One reason the Trump campaign’s lack of an economic message is particularly galling, say Republicans, is because it would be so easy to put one together. 

“Even though the economy is struggling, there’s still room for a positive economic message this year,” said Matthews, the founder of Bellwether Research and Consulting in Alexandria, Virginia.
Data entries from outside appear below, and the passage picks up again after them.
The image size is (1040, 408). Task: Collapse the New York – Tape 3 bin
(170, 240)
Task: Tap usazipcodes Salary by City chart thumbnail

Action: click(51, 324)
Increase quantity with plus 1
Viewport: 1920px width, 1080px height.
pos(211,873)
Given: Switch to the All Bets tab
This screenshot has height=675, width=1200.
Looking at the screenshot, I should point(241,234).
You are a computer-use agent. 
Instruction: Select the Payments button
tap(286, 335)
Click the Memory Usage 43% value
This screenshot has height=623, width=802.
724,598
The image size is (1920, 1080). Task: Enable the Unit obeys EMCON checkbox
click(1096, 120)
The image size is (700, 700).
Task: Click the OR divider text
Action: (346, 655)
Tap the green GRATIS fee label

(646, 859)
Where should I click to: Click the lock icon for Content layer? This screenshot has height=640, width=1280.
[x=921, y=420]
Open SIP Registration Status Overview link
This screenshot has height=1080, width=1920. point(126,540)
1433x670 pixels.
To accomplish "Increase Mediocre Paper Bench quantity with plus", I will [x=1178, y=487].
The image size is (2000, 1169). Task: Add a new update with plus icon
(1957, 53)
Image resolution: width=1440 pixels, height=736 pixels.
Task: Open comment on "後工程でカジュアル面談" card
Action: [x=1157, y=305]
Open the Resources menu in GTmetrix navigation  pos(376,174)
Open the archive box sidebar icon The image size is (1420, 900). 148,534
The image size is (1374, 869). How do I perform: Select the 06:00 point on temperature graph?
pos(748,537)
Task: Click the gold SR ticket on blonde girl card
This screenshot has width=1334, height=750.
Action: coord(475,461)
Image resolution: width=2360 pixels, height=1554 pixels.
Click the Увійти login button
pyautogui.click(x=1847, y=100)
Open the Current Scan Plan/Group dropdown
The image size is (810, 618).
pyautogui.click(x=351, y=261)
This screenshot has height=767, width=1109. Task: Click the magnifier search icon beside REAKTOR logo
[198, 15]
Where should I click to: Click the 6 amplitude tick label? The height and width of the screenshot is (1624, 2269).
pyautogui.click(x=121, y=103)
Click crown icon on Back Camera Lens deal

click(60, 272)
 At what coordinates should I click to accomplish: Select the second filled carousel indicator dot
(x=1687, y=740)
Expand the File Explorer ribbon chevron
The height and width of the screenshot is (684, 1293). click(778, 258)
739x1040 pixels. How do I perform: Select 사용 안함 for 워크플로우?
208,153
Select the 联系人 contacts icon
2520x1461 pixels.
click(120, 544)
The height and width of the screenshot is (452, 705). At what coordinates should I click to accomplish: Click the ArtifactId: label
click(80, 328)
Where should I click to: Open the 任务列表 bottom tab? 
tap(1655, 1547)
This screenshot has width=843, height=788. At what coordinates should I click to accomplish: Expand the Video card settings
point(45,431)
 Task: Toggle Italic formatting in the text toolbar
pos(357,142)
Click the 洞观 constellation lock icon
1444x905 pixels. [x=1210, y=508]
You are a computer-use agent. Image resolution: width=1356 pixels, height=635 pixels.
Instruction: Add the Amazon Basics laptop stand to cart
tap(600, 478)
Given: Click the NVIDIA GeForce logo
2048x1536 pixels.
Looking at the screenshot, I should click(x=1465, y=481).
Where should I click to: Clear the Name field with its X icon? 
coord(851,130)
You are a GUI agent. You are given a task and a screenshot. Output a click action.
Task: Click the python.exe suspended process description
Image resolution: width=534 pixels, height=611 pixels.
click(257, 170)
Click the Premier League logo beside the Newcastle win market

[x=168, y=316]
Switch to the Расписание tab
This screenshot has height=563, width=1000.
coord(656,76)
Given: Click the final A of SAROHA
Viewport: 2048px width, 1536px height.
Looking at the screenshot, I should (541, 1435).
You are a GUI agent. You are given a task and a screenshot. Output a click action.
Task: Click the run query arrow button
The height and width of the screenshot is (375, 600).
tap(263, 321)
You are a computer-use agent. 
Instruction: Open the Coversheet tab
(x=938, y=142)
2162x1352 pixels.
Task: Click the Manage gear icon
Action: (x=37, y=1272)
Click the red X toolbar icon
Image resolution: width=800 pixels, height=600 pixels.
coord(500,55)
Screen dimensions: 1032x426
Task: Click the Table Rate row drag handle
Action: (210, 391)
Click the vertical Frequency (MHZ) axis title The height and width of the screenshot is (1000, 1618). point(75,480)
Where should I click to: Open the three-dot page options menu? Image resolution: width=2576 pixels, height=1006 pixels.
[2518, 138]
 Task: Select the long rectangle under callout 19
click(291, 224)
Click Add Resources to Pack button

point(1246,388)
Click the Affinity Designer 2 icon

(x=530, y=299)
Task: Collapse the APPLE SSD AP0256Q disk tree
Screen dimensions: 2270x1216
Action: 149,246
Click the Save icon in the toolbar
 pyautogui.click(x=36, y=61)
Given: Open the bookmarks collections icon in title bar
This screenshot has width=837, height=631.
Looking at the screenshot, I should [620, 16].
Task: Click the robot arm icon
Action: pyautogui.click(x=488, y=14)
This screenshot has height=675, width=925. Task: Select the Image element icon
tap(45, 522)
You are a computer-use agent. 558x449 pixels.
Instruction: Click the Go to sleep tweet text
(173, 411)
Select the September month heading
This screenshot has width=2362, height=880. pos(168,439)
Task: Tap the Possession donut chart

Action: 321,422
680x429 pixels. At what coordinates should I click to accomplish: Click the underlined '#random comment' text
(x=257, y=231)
Unlike 2008, she said, when the housing collapse tore through middle-class communities, “many white-collar workers are doing OK, and their jobs are not in jeopardy.” 

Matthews also pointed out that the stories behind the trillions of dollars in coronavirus recovery funds Republicans have already distributed this year basically amount to ready-made campaign ads for GOP candidates. 

US President Donald Trump shows a signed Paycheck Protection Program and Health Care Enhancement Act in the Oval Office of the White House in Washington, DC, on April 24, 2020.

Olivier Douliery | AFP | Getty Images

Eberhart, who is CEO of Canary LLC, one of the nation’s largest oilfield services providers, said much the same thing as Matthews.

“I wish Karl Rove would tap [Trump campaign manager] Brad Parscale on the shoulder and tell him to highlight the businesses that have been helped by the PPP,” he said.

Right now, he added, “You’ve practically got to use a magnifying glass to find ‘feel good’ stories of jobs the PPP has helped save.” 

A message about how the GOP is helping small businesses would also transfer easily to down-ballot races, where it could benefit vulnerable Senate incumbents. 

“There’s no message better for an incumbent than what they’re doing to help their constituents economically,” said Matthews.